Double helping of Raspberry Pi

While Dan originally intended to use a single Raspberry Pi for the project, he ended up using two of them – one inside the LED matrix and another in the telephone – to avoid the matrix’s NeoPixels interfering with the audio for the sound effects and speech, which is played through the telephone’s original handset speaker. “The simple solution was to use a second Raspberry Pi which would be situated away from the LED [matrix].”

Two-way communication between the project’s two Raspberry Pi boards is achieved using sockets controlled by Python, although Dan encountered some problems. “I did manage to establish one-way communication between the telephone and the LED board fairly early on in the project but could not get the board to communicate back to the telephone, which meant that I could not trigger the gameplay sounds and updates. Big thanks to Nicole Parrot who showed me that I was using redundant code and sent me an example of the new code and from then on it was plain sailing!”
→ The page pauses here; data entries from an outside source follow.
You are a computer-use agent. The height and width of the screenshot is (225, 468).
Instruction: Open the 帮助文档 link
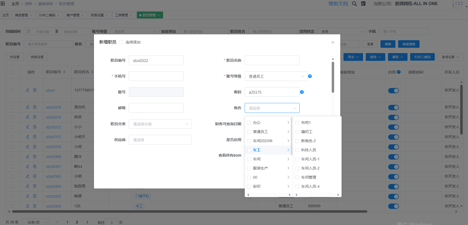point(338,4)
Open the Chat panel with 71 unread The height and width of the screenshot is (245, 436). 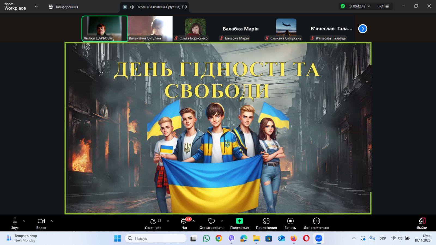click(184, 221)
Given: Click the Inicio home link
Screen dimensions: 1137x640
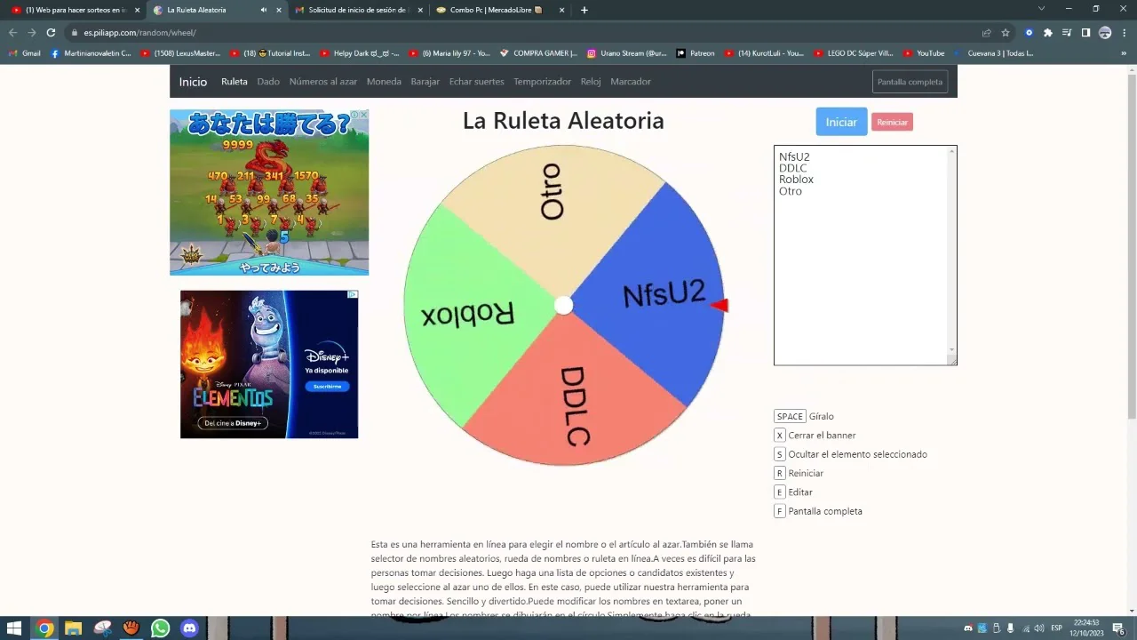Looking at the screenshot, I should 193,82.
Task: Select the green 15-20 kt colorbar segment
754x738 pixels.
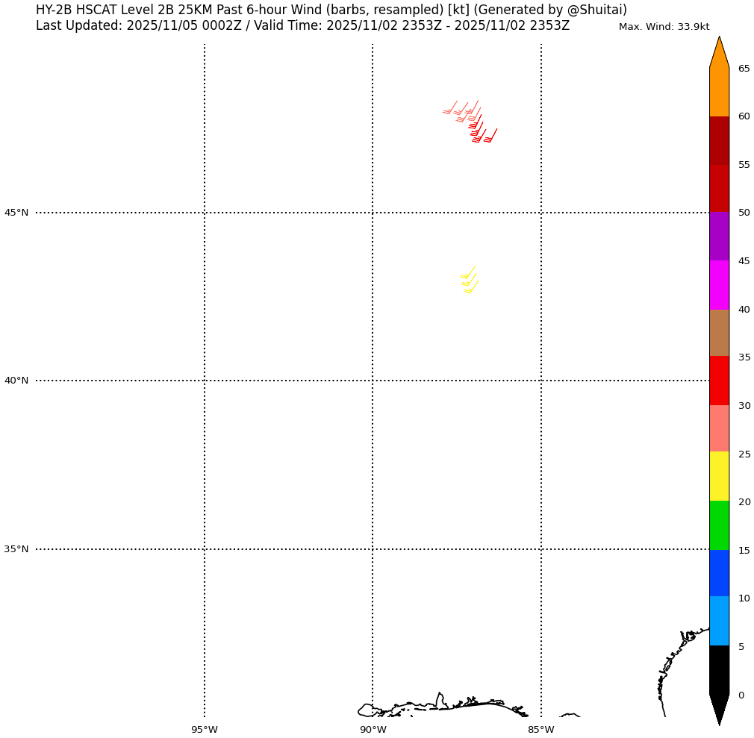Action: 719,525
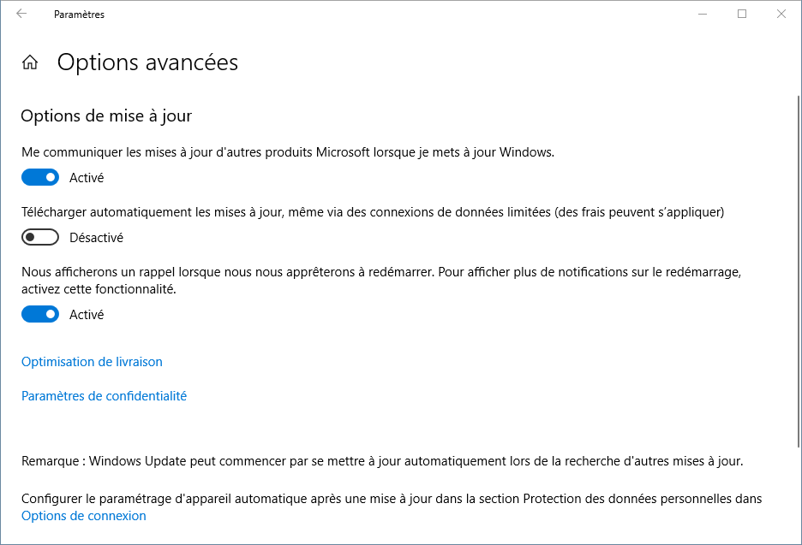Screen dimensions: 802x545
Task: Open the Home page via house icon
Action: point(30,62)
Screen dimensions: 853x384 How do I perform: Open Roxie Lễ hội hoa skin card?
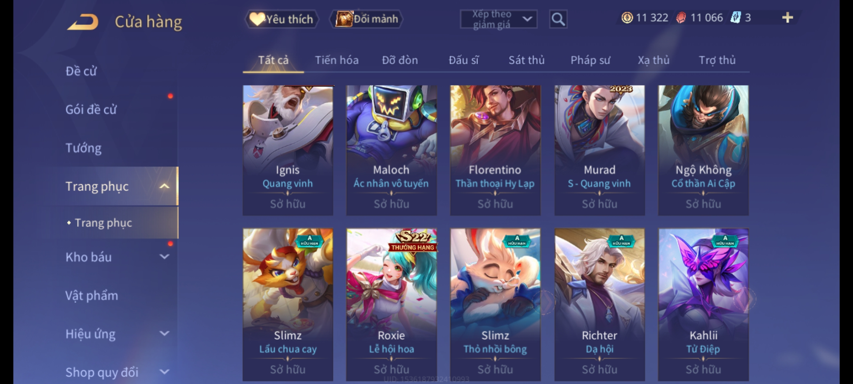point(391,305)
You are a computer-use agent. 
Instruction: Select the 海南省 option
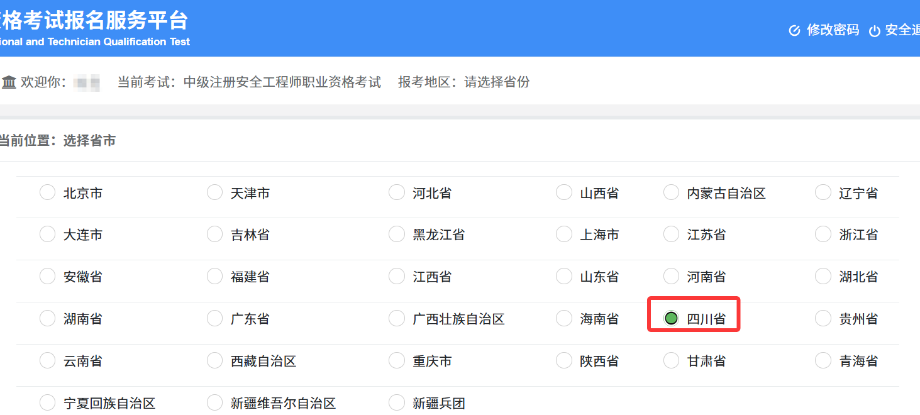(x=563, y=318)
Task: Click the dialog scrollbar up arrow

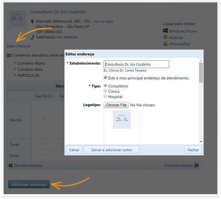Action: (201, 61)
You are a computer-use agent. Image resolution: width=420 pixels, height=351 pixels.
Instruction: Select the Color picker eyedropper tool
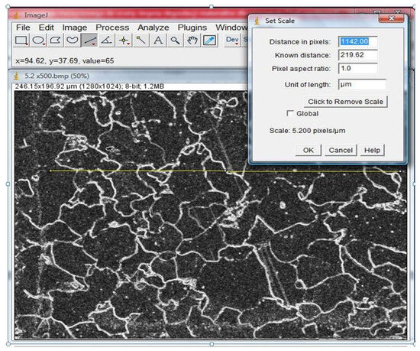(209, 41)
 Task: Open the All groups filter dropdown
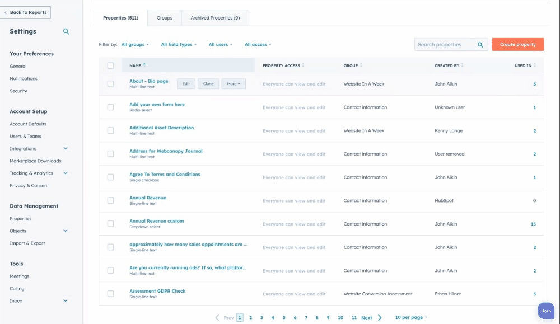point(135,45)
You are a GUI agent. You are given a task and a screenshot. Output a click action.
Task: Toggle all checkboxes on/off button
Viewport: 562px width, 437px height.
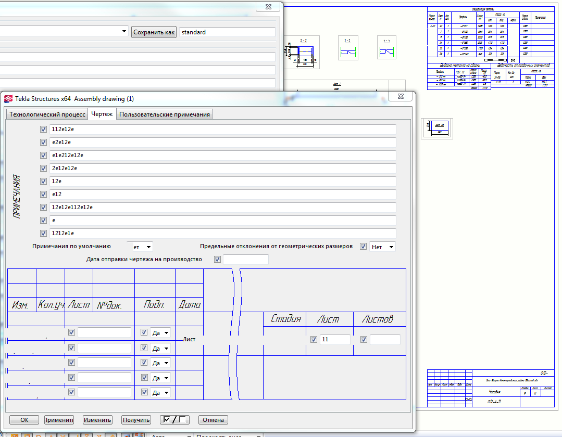(x=174, y=420)
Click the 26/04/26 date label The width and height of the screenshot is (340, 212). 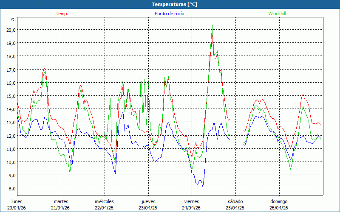click(279, 208)
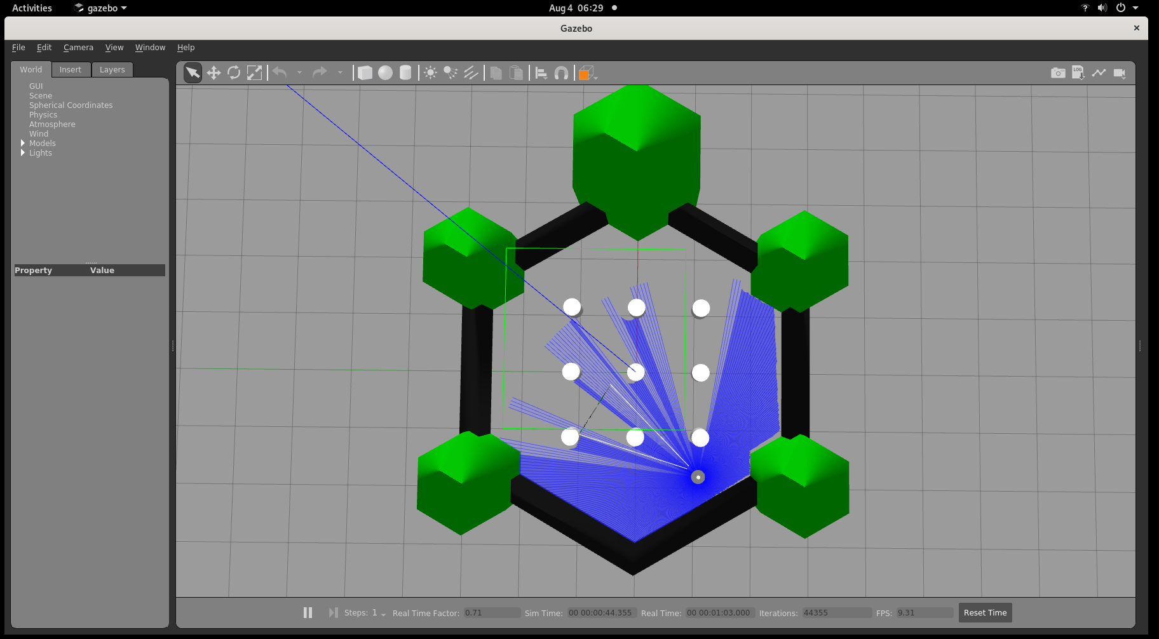Viewport: 1159px width, 639px height.
Task: Pause the simulation
Action: [x=308, y=612]

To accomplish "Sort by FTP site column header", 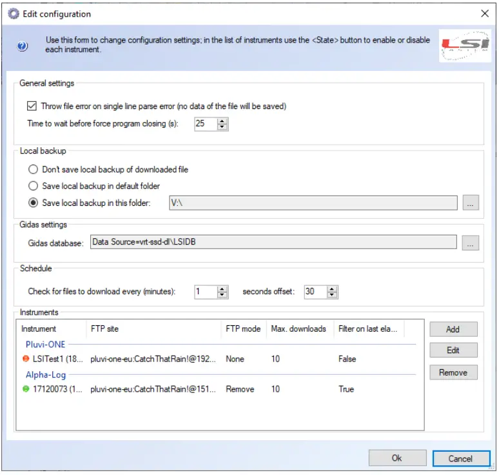I will tap(155, 329).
The giant LED matrix comprises a 10×10 grid of NeoPixels, their light diffused by jars

Reading the dial

The method for how the Raspberry Pi reads the numbers from the phone’s rotary dial is simple, according to Dan. “Basically, you send a small current from a GPIO pin through the rotary dial and back to a GND pin on Raspberry Pi. When you dial a number, the circuit is broken or interrupted (often referred to as clicks). So if you dial a number one, you get one click, or one interruption; if you dial the number seven, you get seven clicks or interruptions.” Bought for just £5, the 1960s Bakelite phone had plenty of room for housing a Raspberry Pi.

Dan discovered it was made by Swiss manufacturer Zellwegger, which used to make government listening devices and phone tapping equipment. “This is where I got excited that perhaps my Swiss telephone had sat on the desk of an important person and been tapped!” says Dan.

While a thorough inspection of all the parts of the phone sadly revealed no bugging device, “There is something quite fun about hearing the instructions and game sounds coming through an old telephone handset.”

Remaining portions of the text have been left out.